The train station's at Ryan Cliff. It's like 10 minutes away, not 15. I drive back. I'll park at this bank that I know I can park at and I'll catch an Uber or Lyft. I go out, hustle back there, park the car. I'm trying to get an Uber and Lyft on the way. It's upstate New York. There's a fucking Hudson. There's no Uber and Lyft is coming on demand to get me to where I need to go in time and that dawns on me pretty quickly. I'm like, "Fuck. I got to run to this train station." I'm like, "All right. Let me pull out my app." Mind you, I've been listening to a shitload of David Goggins this past week. I'm like Jack. I'd already biked 30 miles in the morning. I was like, "All right. I'm just going to do this shit." I looked it up. It was like 1.8 miles away and I had 19 minutes or 20 minutes. I was like, "If I can do this is reasonable." I had my backpack, which is 30 pounds of shit in there, clothing and everything else. This is a lot of shit in there.

If I can run slash walk, slash jog, a mile every 10 minutes, which seemed pretty reasonable, right? I can do this. I think it might have been 17 minutes. I was like 8 or 9 minutes. I can do this. I start running. Ryan Beck, for anyone who knows, it's a ritzy bougie. I look like, "This is not what you see. You don't see someone running on the side of the road decked out with backpack." I shouldn't be like a third of the way through. I'm like, "Okay. I got to start trying to hitchhike." It's only a mile-ish, mile-a-little over. I'm going to start trying to hitchhike. Of course, no one is stopping to pick me up. I mean, I looked normal. I didn't look like a crazy person, but I think I looked so normal. Like a normal person, they're like, "This person is clearly a sailor." I'm like, "This person's going to kill me if I let him in my car."

So I'm like, "Fuck." I start running again. I start running. I'm running. I have to stop because I got this backpack.
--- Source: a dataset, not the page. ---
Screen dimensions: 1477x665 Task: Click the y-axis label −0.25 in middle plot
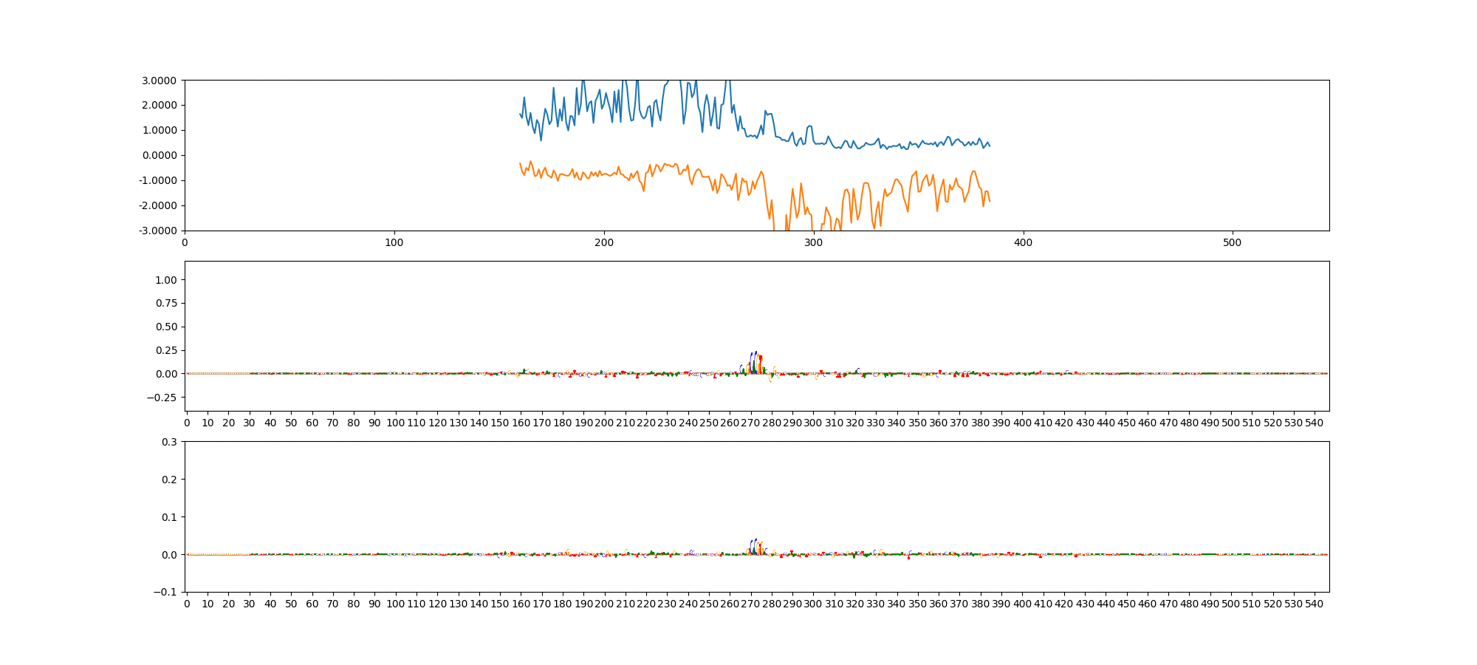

I'm like, "Holy shit. I'm going to miss this train." But you know what? My imagination creates reality. I got this shit. David Goggin's going to push, put in all this effort. So I'm like, I think at this point, I'm like 0.8 miles away. And it's clear. There's like eight minutes. I'm like, "I'm not physically capable of getting there. I'm pretty sure. I've been gogginsing. I've been pushing through shit and this backpack." It's just been a lot. So it's like, "All right, fuck it. I accept it. It's all good in the hood. Whatever happens meant to be." So I turn around and I put my thumb out one more time. And sure enough, a black pickup truck stops. Nice pickup truck. I think it was a tundra. It could have been a Ford F-150. Who knows? Guy rolls down the window kind of tentatively. And he's like, "Where are you going?" I'm like, "The train station." And he knows where it is, right up the road.
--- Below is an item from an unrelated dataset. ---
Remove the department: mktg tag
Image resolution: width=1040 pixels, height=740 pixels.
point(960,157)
He's like, "All right, get in." So I was like, "Dude." I'm like, I'm a loon at this point. I'm like, "Do you have no idea?" Because I'd literally been imagining getting there and all this stuff. And I'm gogginsing. I'm goddarding an effort and imagination. And I'm saying all this stuff around him, verbally diarrhea. And I'm just like, "Dude, thank you so much, blah, blah." He's like, "Yeah, no problem." I'm like, "Yeah, these city people are with their cars. They're parking out." So also, a funniest side to this story. Now, I don't know if it was filled up, but there apparently is a long-term parking lot that I didn't know about that I could have just tripping right there.

Chances are I probably would have gotten a spot, but I don't know. Everything was so packed, it kind of seemed like that was probably full too. So I will never know. But I also, this is a lesson in here. Maybe if I just knew a little bit more information, I could save myself a lot of trouble. However, I'm glad I didn't because the guy got me there with two minutes of spare, got on the train, shit was amazing, got to this dinner. Dinner was amazing. It was this well-being in the modern age. Everyone who's on the panels was there. And it was just my friend, Sean, and Cass, and Colin. I met his wife, Sarah, who's incredible, and Michael Phillip, and Jen.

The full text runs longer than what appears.